The Committee asks that in its next report the Government comment on the measures noted above, and that it supply information regarding the application of the laws enacted and rules referred to and of the procedures set up to evaluate the racial impact of proposed sentencing and other criminal justice legislation, as well as proposals for legislative alternatives, including copies of reports prepared under the various reporting and oversight mechanisms noted above. The Committee hopes that the Government will soon enact the Justice Integrity Act and that other state governments take measures similar to those noted above, including measures to review laws, policies and practices that may not be discriminatory in purpose, but in effect, so as to ensure that racial discrimination at the sentencing and other stages of criminal justice process does not result in the imposition of racially disproportionate prison sentences involving compulsory labour, and that its law and practice is thereby brought into conformity with the Convention. The Committee asks that in its next report the Government provide information on the progress of such measures. Noting the Government’s indication that it “is committed to … working to root out any unwarranted and unintended disparities that may exist in the criminal justice process”, the Committee asks the Government to provide detailed information about the steps it is currently taking or contemplating in that vein.

Racial discrimination in federal cocaine sentencing policy. In its previous direct request the Committee noted that the United States Sentencing Commission (USSC), in its May 2007 report to Congress, referred to the serious and continuing problem of racial disparities in sentencing for cocaine offences, stemming from penalty provisions adopted by Congress under the Anti-Drug Abuse Act of 1986. The Committee noted the Commission’s recommendations that Congress take steps, inter alia, to increase the mandatory minimum threshold quantities for crack cocaine offences in order to more narrowly focus the penalties on serious and major traffickers and to repeal the mandatory minimum penalty provision for simple possession of crack cocaine under the Anti-Drug Abuse Act of 1988. The Committee noted with interest that several bills had been introduced in Congress that target the disparity in penalties between crack and powder cocaine offences and the discriminatory impact of these penalties on sentence lengths. The Committee hoped that in its next report the Government would be in a position to report on the adoption of this legislation, and would otherwise take steps to implement the recommendations of the Commission, in order to ensure its law and practice were brought into conformity with the Convention, and to report on such action taken.

_Problems to work on:_
**A)** Using the document, answer these questions:
(i) Which act does the Committee hope the Government will soon enact?
(ii) In what month and year did the United States Sentencing Commission send its report to Congress?
(iii) Under which act were the cocaine penalty provisions that gave rise to the sentencing disparities adopted?
**B)** According to the document, why did the Commission recommend that Congress raise the mandatory minimum threshold quantities for crack cocaine offences?

_Listed records:_
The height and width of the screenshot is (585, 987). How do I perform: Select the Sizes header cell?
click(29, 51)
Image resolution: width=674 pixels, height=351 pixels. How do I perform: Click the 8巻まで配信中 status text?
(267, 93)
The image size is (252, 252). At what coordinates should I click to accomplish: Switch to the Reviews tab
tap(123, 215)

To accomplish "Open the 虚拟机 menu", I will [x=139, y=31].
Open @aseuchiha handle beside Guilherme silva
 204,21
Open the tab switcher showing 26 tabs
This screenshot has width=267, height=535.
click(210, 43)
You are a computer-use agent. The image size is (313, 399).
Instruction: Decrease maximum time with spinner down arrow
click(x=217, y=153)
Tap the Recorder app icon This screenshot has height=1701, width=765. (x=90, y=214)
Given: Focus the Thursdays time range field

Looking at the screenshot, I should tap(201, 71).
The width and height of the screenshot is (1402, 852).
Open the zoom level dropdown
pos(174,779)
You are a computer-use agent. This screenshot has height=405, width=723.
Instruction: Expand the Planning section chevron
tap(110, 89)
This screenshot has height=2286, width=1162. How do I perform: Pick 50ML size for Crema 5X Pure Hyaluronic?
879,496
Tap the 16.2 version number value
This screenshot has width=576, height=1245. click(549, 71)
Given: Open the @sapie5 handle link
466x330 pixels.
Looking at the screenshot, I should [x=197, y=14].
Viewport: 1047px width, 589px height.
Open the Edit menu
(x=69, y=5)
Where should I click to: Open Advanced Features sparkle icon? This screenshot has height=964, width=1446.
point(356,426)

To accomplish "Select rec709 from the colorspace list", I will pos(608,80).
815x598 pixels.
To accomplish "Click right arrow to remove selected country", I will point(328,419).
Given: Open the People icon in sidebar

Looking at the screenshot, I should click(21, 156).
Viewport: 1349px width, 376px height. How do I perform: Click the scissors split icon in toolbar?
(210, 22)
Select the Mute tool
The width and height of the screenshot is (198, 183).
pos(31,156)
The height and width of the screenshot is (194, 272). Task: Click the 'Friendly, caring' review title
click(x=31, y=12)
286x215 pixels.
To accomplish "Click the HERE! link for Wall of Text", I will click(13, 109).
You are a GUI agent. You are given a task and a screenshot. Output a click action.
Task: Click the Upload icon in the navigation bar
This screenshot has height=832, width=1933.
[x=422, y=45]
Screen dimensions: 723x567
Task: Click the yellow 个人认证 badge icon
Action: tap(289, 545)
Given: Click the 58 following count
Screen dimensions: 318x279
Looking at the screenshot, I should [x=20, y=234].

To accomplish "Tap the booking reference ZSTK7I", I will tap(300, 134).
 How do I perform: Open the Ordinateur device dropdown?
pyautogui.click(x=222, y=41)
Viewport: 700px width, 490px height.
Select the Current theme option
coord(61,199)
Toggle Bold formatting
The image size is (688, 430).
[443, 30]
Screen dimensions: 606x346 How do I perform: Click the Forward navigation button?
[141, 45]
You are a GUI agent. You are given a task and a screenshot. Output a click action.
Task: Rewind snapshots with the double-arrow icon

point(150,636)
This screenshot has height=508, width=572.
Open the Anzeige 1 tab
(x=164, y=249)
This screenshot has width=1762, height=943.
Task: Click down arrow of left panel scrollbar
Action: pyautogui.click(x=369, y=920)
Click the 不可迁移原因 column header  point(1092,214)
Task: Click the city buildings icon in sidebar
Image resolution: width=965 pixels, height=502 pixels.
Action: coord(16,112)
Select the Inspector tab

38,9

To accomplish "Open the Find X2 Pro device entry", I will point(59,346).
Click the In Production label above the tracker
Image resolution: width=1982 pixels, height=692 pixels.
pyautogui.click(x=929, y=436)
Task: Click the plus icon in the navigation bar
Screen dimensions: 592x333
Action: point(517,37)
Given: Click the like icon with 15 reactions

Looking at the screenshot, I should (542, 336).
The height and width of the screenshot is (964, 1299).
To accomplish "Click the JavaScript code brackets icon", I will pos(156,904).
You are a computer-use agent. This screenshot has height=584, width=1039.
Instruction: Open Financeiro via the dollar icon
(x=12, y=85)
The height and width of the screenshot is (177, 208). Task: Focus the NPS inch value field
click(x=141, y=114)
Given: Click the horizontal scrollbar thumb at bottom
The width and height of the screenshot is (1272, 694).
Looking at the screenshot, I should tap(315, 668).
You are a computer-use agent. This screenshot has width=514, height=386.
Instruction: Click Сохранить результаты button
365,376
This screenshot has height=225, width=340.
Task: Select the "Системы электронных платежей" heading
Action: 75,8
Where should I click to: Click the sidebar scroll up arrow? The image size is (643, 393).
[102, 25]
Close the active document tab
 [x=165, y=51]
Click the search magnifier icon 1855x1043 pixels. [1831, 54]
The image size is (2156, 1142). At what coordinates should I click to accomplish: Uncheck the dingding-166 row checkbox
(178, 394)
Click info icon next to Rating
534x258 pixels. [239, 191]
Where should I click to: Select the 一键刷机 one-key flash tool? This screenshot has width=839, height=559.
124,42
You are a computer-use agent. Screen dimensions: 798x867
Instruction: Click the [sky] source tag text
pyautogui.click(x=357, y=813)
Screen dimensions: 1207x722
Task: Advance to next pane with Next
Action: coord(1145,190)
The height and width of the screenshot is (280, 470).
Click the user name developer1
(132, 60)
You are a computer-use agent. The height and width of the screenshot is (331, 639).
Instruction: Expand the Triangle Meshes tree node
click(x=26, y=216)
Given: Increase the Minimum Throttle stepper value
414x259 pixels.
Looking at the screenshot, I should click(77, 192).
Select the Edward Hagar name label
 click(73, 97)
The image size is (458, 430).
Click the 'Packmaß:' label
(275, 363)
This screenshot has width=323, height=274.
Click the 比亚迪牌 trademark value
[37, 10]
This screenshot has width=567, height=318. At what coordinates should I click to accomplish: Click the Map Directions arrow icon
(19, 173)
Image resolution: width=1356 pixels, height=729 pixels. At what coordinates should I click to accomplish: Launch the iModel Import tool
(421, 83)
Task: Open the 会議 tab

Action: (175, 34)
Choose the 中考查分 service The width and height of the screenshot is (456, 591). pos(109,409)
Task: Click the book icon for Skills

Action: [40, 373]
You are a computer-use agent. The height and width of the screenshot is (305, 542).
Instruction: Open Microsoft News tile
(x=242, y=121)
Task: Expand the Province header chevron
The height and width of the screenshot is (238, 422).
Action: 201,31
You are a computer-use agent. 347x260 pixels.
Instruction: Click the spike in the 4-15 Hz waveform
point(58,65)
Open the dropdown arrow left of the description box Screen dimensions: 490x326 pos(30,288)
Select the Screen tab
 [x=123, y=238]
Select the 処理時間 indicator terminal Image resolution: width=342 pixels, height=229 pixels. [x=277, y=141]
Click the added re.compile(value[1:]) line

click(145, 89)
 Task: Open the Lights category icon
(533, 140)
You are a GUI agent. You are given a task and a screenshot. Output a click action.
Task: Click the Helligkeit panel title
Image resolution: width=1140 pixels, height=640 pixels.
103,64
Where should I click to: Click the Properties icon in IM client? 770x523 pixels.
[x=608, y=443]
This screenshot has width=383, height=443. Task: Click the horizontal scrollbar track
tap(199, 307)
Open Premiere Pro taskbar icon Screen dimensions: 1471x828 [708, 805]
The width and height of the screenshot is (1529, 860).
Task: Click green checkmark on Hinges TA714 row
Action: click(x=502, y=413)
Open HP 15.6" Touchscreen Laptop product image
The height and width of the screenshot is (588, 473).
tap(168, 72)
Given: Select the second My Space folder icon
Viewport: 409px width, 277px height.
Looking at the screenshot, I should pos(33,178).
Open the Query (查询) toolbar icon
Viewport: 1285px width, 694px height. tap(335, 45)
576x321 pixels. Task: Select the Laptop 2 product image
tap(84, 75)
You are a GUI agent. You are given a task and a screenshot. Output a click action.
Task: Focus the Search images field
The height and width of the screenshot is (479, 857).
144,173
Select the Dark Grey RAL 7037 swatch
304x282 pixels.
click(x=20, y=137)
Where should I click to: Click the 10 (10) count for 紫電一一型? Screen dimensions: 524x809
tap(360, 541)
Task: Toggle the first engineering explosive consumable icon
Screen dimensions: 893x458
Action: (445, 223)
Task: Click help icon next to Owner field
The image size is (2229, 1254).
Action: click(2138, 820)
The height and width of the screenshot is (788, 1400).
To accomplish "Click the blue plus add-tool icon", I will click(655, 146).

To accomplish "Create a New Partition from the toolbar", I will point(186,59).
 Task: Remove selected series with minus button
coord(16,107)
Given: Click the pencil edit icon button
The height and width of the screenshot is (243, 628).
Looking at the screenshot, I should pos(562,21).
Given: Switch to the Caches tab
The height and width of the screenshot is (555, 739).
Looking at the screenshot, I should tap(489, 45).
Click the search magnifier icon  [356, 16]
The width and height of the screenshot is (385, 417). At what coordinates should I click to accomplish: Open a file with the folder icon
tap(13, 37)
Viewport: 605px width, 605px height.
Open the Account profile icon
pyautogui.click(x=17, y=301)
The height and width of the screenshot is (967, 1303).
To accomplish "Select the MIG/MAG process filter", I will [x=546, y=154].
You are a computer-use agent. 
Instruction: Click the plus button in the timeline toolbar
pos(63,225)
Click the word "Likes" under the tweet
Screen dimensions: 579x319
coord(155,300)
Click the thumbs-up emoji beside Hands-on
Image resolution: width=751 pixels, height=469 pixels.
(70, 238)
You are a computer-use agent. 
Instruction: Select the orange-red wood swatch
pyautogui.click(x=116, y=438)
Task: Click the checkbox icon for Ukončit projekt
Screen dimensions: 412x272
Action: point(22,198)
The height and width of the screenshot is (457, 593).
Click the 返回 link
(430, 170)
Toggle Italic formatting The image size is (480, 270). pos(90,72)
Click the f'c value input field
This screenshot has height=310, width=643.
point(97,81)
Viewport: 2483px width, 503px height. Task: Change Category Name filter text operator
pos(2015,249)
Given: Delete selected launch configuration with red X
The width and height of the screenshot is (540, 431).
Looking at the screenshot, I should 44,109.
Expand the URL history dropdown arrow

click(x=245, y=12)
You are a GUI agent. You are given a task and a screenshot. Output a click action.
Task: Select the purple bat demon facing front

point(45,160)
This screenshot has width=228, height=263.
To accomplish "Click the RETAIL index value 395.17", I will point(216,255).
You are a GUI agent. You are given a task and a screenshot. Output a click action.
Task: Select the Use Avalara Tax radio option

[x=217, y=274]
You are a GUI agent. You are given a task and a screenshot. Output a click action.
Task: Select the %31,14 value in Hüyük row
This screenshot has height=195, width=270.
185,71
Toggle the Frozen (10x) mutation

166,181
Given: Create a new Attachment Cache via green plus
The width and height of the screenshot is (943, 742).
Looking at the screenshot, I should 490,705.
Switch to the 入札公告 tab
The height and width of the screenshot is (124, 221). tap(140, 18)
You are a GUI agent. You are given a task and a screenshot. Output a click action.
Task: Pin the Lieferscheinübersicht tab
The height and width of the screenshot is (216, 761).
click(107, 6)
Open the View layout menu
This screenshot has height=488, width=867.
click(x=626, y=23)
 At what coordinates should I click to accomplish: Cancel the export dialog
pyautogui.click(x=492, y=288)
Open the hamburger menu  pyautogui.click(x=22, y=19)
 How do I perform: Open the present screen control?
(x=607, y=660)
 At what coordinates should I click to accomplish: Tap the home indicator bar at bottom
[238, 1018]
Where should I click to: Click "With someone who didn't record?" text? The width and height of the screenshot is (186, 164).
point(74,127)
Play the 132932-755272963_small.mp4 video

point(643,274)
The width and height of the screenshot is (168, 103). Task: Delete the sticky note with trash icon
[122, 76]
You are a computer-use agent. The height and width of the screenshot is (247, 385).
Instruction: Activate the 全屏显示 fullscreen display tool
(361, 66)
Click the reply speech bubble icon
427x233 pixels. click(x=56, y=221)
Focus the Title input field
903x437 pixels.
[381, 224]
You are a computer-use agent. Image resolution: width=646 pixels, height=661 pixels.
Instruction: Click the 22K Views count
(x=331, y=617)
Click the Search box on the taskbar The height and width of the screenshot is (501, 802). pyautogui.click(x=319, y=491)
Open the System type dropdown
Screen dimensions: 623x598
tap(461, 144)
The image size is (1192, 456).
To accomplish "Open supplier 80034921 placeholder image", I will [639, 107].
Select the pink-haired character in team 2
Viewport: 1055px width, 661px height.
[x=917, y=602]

_Task-by-task answers:_
**A)**
(i) The Justice Integrity Act.
(ii) May 2007.
(iii) The Anti-Drug Abuse Act of 1986.

**B)** The Commission recommended raising those thresholds to focus the penalties more narrowly on serious and major traffickers.